▶ _Instruction_: Extract every line of the listing below and reproduce each one verbatim.

Stored data entries:
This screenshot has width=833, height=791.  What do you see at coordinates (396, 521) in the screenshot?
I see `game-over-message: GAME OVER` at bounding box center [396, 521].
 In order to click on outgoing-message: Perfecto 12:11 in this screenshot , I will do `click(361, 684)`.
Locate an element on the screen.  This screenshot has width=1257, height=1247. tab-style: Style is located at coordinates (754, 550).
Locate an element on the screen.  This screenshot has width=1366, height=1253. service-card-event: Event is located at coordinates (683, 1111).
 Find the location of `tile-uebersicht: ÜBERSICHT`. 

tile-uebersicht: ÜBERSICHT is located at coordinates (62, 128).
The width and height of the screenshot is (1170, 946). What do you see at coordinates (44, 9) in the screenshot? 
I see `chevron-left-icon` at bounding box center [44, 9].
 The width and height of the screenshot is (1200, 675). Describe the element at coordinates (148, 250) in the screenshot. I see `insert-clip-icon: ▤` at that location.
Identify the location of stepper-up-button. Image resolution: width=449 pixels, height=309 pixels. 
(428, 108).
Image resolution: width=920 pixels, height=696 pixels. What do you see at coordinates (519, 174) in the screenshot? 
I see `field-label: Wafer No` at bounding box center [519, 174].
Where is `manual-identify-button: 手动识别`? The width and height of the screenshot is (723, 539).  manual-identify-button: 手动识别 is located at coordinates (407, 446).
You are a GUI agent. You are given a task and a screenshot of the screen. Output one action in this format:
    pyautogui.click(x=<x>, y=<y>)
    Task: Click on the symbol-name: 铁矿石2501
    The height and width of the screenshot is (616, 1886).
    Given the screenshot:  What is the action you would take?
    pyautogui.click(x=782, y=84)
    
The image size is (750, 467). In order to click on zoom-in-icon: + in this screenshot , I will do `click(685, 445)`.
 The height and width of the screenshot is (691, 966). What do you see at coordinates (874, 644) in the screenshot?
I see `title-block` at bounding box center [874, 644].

▶ _Written reply_:
This screenshot has width=833, height=791.  What do you see at coordinates (396, 521) in the screenshot?
I see `game-over-message: GAME OVER` at bounding box center [396, 521].
 In order to click on outgoing-message: Perfecto 12:11 in this screenshot , I will do `click(361, 684)`.
Locate an element on the screen.  This screenshot has width=1257, height=1247. tab-style: Style is located at coordinates (754, 550).
Locate an element on the screen.  This screenshot has width=1366, height=1253. service-card-event: Event is located at coordinates (683, 1111).
 Find the location of `tile-uebersicht: ÜBERSICHT`. 

tile-uebersicht: ÜBERSICHT is located at coordinates (62, 128).
The width and height of the screenshot is (1170, 946). What do you see at coordinates (44, 9) in the screenshot? 
I see `chevron-left-icon` at bounding box center [44, 9].
 The width and height of the screenshot is (1200, 675). Describe the element at coordinates (148, 250) in the screenshot. I see `insert-clip-icon: ▤` at that location.
Identify the location of stepper-up-button. Image resolution: width=449 pixels, height=309 pixels. 
(428, 108).
Image resolution: width=920 pixels, height=696 pixels. What do you see at coordinates (519, 174) in the screenshot? 
I see `field-label: Wafer No` at bounding box center [519, 174].
Where is `manual-identify-button: 手动识别`? The width and height of the screenshot is (723, 539).  manual-identify-button: 手动识别 is located at coordinates (407, 446).
You are a GUI agent. You are given a task and a screenshot of the screen. Output one action in this format:
    pyautogui.click(x=<x>, y=<y>)
    Task: Click on the symbol-name: 铁矿石2501
    The height and width of the screenshot is (616, 1886).
    Given the screenshot:  What is the action you would take?
    pyautogui.click(x=782, y=84)
    
The image size is (750, 467). In order to click on zoom-in-icon: + in this screenshot , I will do `click(685, 445)`.
 The height and width of the screenshot is (691, 966). What do you see at coordinates (874, 644) in the screenshot?
I see `title-block` at bounding box center [874, 644].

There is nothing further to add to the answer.